(Saved data entries)
--- START ---
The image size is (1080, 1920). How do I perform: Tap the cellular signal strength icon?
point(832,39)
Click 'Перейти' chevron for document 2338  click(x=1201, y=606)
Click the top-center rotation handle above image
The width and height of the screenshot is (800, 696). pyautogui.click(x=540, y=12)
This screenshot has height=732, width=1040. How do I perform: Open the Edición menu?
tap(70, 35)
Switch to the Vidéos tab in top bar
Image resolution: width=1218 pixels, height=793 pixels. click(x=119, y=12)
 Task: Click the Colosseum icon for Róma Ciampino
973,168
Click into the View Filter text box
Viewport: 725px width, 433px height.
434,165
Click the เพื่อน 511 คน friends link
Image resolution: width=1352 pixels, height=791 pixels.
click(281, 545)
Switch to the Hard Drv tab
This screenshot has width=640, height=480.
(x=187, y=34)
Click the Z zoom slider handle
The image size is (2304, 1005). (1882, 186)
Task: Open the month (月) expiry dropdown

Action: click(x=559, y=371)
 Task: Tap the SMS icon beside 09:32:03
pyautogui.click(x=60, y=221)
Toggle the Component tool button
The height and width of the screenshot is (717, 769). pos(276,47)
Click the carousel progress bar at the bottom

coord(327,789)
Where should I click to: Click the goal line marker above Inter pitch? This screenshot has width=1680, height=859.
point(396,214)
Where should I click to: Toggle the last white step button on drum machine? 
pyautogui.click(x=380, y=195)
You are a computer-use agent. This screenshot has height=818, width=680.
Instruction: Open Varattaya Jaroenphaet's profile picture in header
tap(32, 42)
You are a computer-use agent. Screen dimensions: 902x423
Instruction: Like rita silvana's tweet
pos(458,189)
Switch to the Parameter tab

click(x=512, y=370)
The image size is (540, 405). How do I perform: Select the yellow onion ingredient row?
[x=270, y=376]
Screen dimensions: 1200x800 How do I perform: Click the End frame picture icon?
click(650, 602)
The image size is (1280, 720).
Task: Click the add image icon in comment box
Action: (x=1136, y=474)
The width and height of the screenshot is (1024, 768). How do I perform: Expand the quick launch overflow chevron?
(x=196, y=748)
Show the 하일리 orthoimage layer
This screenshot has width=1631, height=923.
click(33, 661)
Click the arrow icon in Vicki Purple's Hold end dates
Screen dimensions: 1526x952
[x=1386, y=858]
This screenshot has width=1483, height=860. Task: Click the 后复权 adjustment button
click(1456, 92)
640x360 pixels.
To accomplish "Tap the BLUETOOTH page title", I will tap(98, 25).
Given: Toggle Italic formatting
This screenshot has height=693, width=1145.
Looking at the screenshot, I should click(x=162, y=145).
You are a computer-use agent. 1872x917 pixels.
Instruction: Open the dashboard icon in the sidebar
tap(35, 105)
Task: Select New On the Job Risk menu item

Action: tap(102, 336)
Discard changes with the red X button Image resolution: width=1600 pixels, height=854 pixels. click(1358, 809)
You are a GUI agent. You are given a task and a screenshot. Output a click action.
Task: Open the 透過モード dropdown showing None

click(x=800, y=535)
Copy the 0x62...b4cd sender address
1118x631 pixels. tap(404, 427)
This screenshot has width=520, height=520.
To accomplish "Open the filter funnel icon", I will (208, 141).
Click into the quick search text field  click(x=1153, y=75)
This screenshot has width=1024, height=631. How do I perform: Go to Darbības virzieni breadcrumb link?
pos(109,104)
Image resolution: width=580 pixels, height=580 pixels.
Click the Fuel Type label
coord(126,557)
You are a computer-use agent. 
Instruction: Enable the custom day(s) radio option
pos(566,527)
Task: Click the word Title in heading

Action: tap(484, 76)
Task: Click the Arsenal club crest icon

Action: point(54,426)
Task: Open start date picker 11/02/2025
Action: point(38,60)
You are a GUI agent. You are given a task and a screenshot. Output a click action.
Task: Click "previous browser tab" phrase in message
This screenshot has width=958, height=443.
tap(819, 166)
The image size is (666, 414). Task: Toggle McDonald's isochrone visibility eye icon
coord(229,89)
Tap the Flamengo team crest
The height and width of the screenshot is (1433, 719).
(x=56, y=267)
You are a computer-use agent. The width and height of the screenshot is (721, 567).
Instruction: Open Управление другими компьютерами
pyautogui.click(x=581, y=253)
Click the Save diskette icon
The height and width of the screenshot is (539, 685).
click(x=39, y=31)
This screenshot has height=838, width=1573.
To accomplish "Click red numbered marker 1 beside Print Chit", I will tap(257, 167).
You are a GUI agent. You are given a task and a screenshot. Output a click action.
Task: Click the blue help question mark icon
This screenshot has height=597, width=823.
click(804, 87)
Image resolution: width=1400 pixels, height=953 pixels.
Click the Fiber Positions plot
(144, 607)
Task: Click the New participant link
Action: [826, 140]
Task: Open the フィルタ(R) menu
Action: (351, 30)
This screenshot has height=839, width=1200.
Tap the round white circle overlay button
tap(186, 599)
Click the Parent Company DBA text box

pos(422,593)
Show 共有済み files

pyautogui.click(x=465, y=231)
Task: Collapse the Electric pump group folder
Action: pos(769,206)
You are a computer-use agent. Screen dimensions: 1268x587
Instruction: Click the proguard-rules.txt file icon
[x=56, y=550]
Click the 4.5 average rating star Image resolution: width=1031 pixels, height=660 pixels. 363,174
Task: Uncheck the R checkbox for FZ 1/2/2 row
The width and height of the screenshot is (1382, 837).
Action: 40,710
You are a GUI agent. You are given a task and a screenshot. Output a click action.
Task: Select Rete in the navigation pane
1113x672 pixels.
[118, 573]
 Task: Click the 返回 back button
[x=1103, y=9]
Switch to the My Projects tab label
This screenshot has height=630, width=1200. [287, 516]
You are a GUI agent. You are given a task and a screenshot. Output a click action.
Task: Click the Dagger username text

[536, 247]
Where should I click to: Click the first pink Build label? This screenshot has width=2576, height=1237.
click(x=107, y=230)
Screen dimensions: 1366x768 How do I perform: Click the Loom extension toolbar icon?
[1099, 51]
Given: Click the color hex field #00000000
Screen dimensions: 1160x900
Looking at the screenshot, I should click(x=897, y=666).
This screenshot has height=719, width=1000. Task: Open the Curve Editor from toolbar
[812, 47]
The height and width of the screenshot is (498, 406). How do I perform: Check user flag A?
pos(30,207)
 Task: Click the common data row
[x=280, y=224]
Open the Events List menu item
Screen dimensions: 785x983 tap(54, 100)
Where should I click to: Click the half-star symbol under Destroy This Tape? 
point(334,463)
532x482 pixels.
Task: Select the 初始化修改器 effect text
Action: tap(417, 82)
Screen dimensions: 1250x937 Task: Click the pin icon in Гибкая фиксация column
--- END ---
▶ **EXERCISE DETAILS**
Every record should be retyped so that it matches the original exactly.

▶ **ANSWER TO THIS TASK**
The image size is (1080, 1920). How do I perform: Tap the cellular signal strength icon?
point(832,39)
Click 'Перейти' chevron for document 2338  click(x=1201, y=606)
Click the top-center rotation handle above image
The width and height of the screenshot is (800, 696). pyautogui.click(x=540, y=12)
This screenshot has height=732, width=1040. How do I perform: Open the Edición menu?
tap(70, 35)
Switch to the Vidéos tab in top bar
Image resolution: width=1218 pixels, height=793 pixels. click(x=119, y=12)
 Task: Click the Colosseum icon for Róma Ciampino
973,168
Click into the View Filter text box
Viewport: 725px width, 433px height.
434,165
Click the เพื่อน 511 คน friends link
Image resolution: width=1352 pixels, height=791 pixels.
click(281, 545)
Switch to the Hard Drv tab
This screenshot has width=640, height=480.
(x=187, y=34)
Click the Z zoom slider handle
The image size is (2304, 1005). (1882, 186)
Task: Open the month (月) expiry dropdown

Action: click(x=559, y=371)
 Task: Tap the SMS icon beside 09:32:03
pyautogui.click(x=60, y=221)
Toggle the Component tool button
The height and width of the screenshot is (717, 769). pos(276,47)
Click the carousel progress bar at the bottom

coord(327,789)
Where should I click to: Click the goal line marker above Inter pitch? This screenshot has width=1680, height=859.
point(396,214)
Where should I click to: Toggle the last white step button on drum machine? 
pyautogui.click(x=380, y=195)
You are a computer-use agent. This screenshot has height=818, width=680.
Instruction: Open Varattaya Jaroenphaet's profile picture in header
tap(32, 42)
You are a computer-use agent. Screen dimensions: 902x423
Instruction: Like rita silvana's tweet
pos(458,189)
Switch to the Parameter tab

click(x=512, y=370)
The image size is (540, 405). How do I perform: Select the yellow onion ingredient row?
[x=270, y=376]
Screen dimensions: 1200x800 How do I perform: Click the End frame picture icon?
click(650, 602)
The image size is (1280, 720).
Task: Click the add image icon in comment box
Action: (x=1136, y=474)
The width and height of the screenshot is (1024, 768). How do I perform: Expand the quick launch overflow chevron?
(x=196, y=748)
Show the 하일리 orthoimage layer
This screenshot has width=1631, height=923.
click(33, 661)
Click the arrow icon in Vicki Purple's Hold end dates
Screen dimensions: 1526x952
[x=1386, y=858]
This screenshot has width=1483, height=860. Task: Click the 后复权 adjustment button
click(1456, 92)
640x360 pixels.
To accomplish "Tap the BLUETOOTH page title", I will tap(98, 25).
Given: Toggle Italic formatting
This screenshot has height=693, width=1145.
Looking at the screenshot, I should click(x=162, y=145).
You are a computer-use agent. 1872x917 pixels.
Instruction: Open the dashboard icon in the sidebar
tap(35, 105)
Task: Select New On the Job Risk menu item

Action: tap(102, 336)
Discard changes with the red X button Image resolution: width=1600 pixels, height=854 pixels. click(1358, 809)
You are a GUI agent. You are given a task and a screenshot. Output a click action.
Task: Open the 透過モード dropdown showing None

click(x=800, y=535)
Copy the 0x62...b4cd sender address
1118x631 pixels. tap(404, 427)
This screenshot has width=520, height=520.
To accomplish "Open the filter funnel icon", I will (208, 141).
Click into the quick search text field  click(x=1153, y=75)
This screenshot has width=1024, height=631. How do I perform: Go to Darbības virzieni breadcrumb link?
pos(109,104)
Image resolution: width=580 pixels, height=580 pixels.
Click the Fuel Type label
coord(126,557)
You are a computer-use agent. 
Instruction: Enable the custom day(s) radio option
pos(566,527)
Task: Click the word Title in heading

Action: tap(484, 76)
Task: Click the Arsenal club crest icon

Action: point(54,426)
Task: Open start date picker 11/02/2025
Action: point(38,60)
You are a GUI agent. You are given a task and a screenshot. Output a click action.
Task: Click "previous browser tab" phrase in message
This screenshot has width=958, height=443.
tap(819, 166)
The image size is (666, 414). Task: Toggle McDonald's isochrone visibility eye icon
coord(229,89)
Tap the Flamengo team crest
The height and width of the screenshot is (1433, 719).
(x=56, y=267)
You are a computer-use agent. The width and height of the screenshot is (721, 567).
Instruction: Open Управление другими компьютерами
pyautogui.click(x=581, y=253)
Click the Save diskette icon
The height and width of the screenshot is (539, 685).
click(x=39, y=31)
This screenshot has height=838, width=1573.
To accomplish "Click red numbered marker 1 beside Print Chit", I will tap(257, 167).
You are a GUI agent. You are given a task and a screenshot. Output a click action.
Task: Click the blue help question mark icon
This screenshot has height=597, width=823.
click(804, 87)
Image resolution: width=1400 pixels, height=953 pixels.
Click the Fiber Positions plot
(144, 607)
Task: Click the New participant link
Action: [826, 140]
Task: Open the フィルタ(R) menu
Action: (351, 30)
This screenshot has height=839, width=1200.
Tap the round white circle overlay button
tap(186, 599)
Click the Parent Company DBA text box

pos(422,593)
Show 共有済み files

pyautogui.click(x=465, y=231)
Task: Collapse the Electric pump group folder
Action: pos(769,206)
You are a computer-use agent. Screen dimensions: 1268x587
Instruction: Click the proguard-rules.txt file icon
[x=56, y=550]
Click the 4.5 average rating star Image resolution: width=1031 pixels, height=660 pixels. 363,174
Task: Uncheck the R checkbox for FZ 1/2/2 row
The width and height of the screenshot is (1382, 837).
Action: 40,710
You are a GUI agent. You are given a task and a screenshot. Output a click action.
Task: Select Rete in the navigation pane
1113x672 pixels.
[118, 573]
 Task: Click the 返回 back button
[x=1103, y=9]
Switch to the My Projects tab label
This screenshot has height=630, width=1200. [287, 516]
You are a GUI agent. You are given a task and a screenshot. Output a click action.
Task: Click the Dagger username text

[536, 247]
Where should I click to: Click the first pink Build label? This screenshot has width=2576, height=1237.
click(x=107, y=230)
Screen dimensions: 1366x768 How do I perform: Click the Loom extension toolbar icon?
[1099, 51]
Given: Click the color hex field #00000000
Screen dimensions: 1160x900
Looking at the screenshot, I should click(x=897, y=666).
This screenshot has height=719, width=1000. Task: Open the Curve Editor from toolbar
[812, 47]
The height and width of the screenshot is (498, 406). How do I perform: Check user flag A?
pos(30,207)
 Task: Click the common data row
[x=280, y=224]
Open the Events List menu item
Screen dimensions: 785x983 tap(54, 100)
Where should I click to: Click the half-star symbol under Destroy This Tape? 
point(334,463)
532x482 pixels.
Task: Select the 初始化修改器 effect text
Action: tap(417, 82)
Screen dimensions: 1250x937 Task: Click the pin icon in Гибкая фиксация column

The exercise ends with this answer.